De acordo com a SMS, a demanda reprimida e a limitação estrutural da oferta de alguns dos exames é um dos fatores da espera prolongada para o agendamento de procedimentos na rede municipal. Além disso, as exigências técnicas necessárias para a execução de um exame também foi apontado como razão da espera superior a um ano. 

A Secretaria também informou que a ausência do paciente do dia agendado compromete o aproveitamento das vagas disponíveis, o que afeta o tempo de espera de outros usuários. "No caso da colonoscopia, por exemplo, trata-se de um exame que demanda preparo específico do paciente, equipe especializada e estrutura adequada, o que impacta diretamente a capacidade de oferta. Além disso, a Secretaria enfrenta um cenário relevante de absenteísmo, que pode alcançar cerca de 40% em procedimentos de alta complexidade", explicou.

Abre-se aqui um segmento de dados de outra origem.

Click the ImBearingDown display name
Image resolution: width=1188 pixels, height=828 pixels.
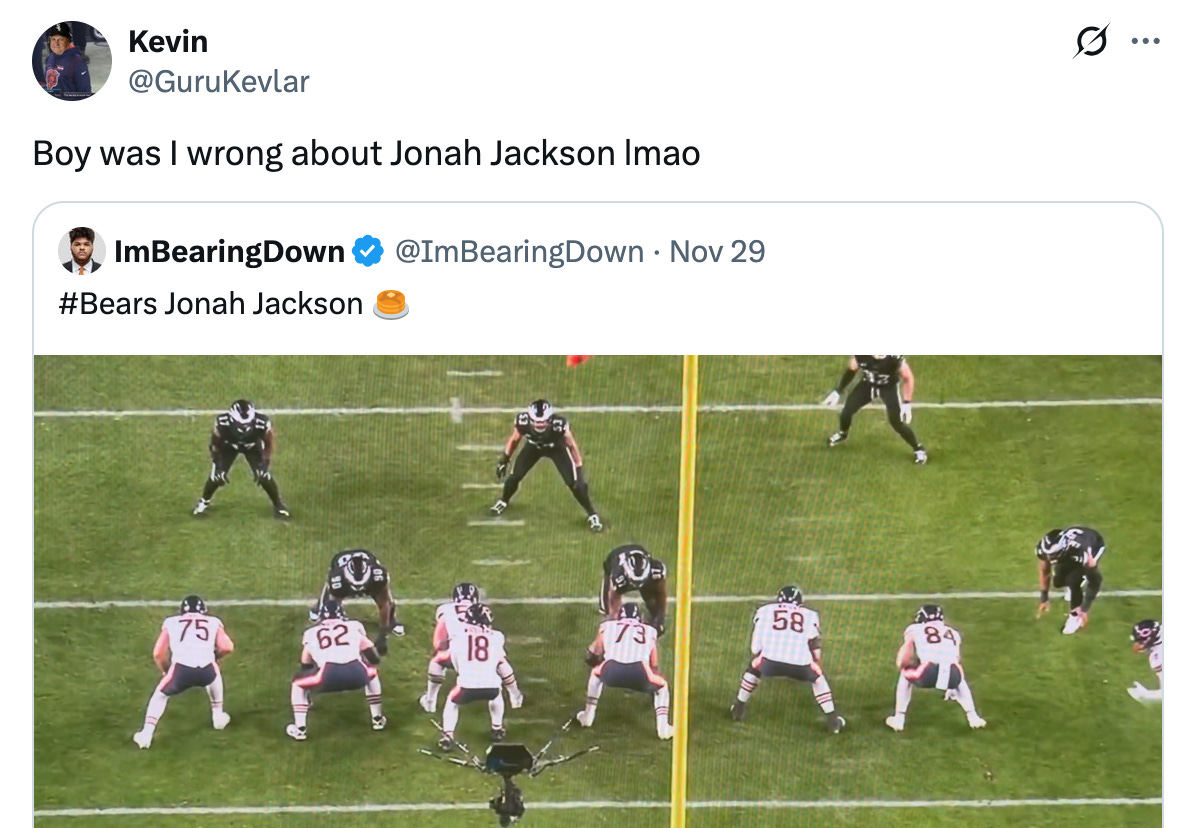tap(230, 252)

Diante das reclamações das pacientes, a SMS afirmou que reconhece os desafios relacionados ao tempo de espera para alguns procedimentos específicos e pontuou que essa é uma realidade observada em todo o país. "Para enfrentar esse cenário, o município mantém monitoramento permanente das filas, revisão contínua dos fluxos regulatórios, adoção de critérios clínicos de priorização e estratégias para qualificação do uso das agendas, incluindo ações voltadas à redução do absenteísmo", disse.

"Além disso, a Secretaria está inserida em um processo de fortalecimento da atenção especializada, em articulação com iniciativas federais recentes voltadas à ampliação do acesso e à redução do tempo de espera, cujos efeitos devem ser percebidos de forma progressiva pela população", concluiu.